Menteri Keuangan Purbaya Yudhi Sadewa
JAMBISNIS.COM – Menteri Keuangan Purbaya Yudhi Sadewa mengakui sistem perpajakan Coretax masih menghadapi sejumlah persoalan, baik dari sisi teknis maupun desain. Pernyataan tersebut disampaikan menyusul banyaknya keluhan wajib pajak terkait gangguan saat pelaporan Surat Pemberitahuan (SPT) Tahunan.
Purbaya mengatakan, hasil penelusuran awal menunjukkan adanya kejanggalan dalam sistem. Ia menyebut Coretax kerap mengalami gangguan yang membuat proses pengisian tidak berjalan lancar.
“Coretax itu agak aneh. Kadang muter-muter, lalu keluar lagi,” kata Purbaya.
Menurut dia, gangguan tersebut diduga berkaitan dengan integrasi sistem ke layanan pihak ketiga atau vendor. Padahal, penggunaan layanan tertentu sebelumnya telah diminta untuk dihentikan.
Purbaya menilai integrasi dengan vendor menjadi salah satu aspek yang perlu dievaluasi. Ia tidak menutup kemungkinan adanya celah dalam sistem, terutama terkait akses pihak luar.
Meski demikian, ia belum dapat memastikan apakah persoalan tersebut terjadi akibat kesalahan teknis semata atau faktor lain.
“Yang muter-muter itu akan kita pastikan tidak memakai service dari perusahaan tersebut,” ujarnya.
Pemerintah, melalui Direktorat Jenderal Pajak, disebut tengah melakukan pembenahan untuk meningkatkan stabilitas sistem dan meminimalkan gangguan.
Selain persoalan teknis, Purbaya juga menyoroti tampilan dan alur penggunaan Coretax yang dinilai belum ramah bagi wajib pajak. Ia menyebut bahasa dan struktur sistem masih menyulitkan pengguna dalam mengakses layanan secara mandiri.

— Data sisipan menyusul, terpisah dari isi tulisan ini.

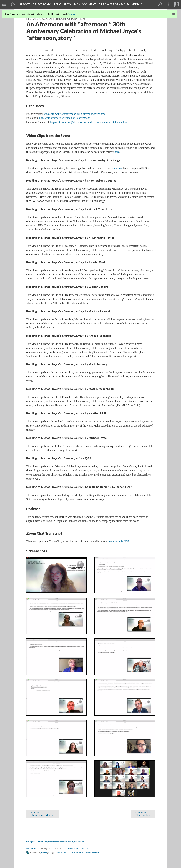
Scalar (44, 852)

Hal ini dinilai menjadi salah satu faktor yang memicu keluhan di masyarakat selama periode pelaporan SPT Tahunan.
Sebagai sistem yang relatif baru, Coretax akan terus disempurnakan. Pemerintah berkomitmen melakukan perbaikan secara bertahap, baik dari sisi teknologi maupun pengalaman pengguna.
Perbaikan tersebut mencakup peningkatan stabilitas sistem, penataan ulang integrasi dengan pihak ketiga, serta penyederhanaan layanan agar lebih mudah diakses. Pemerintah berharap langkah tersebut dapat meningkatkan kepercayaan wajib pajak terhadap sistem perpajakan digital.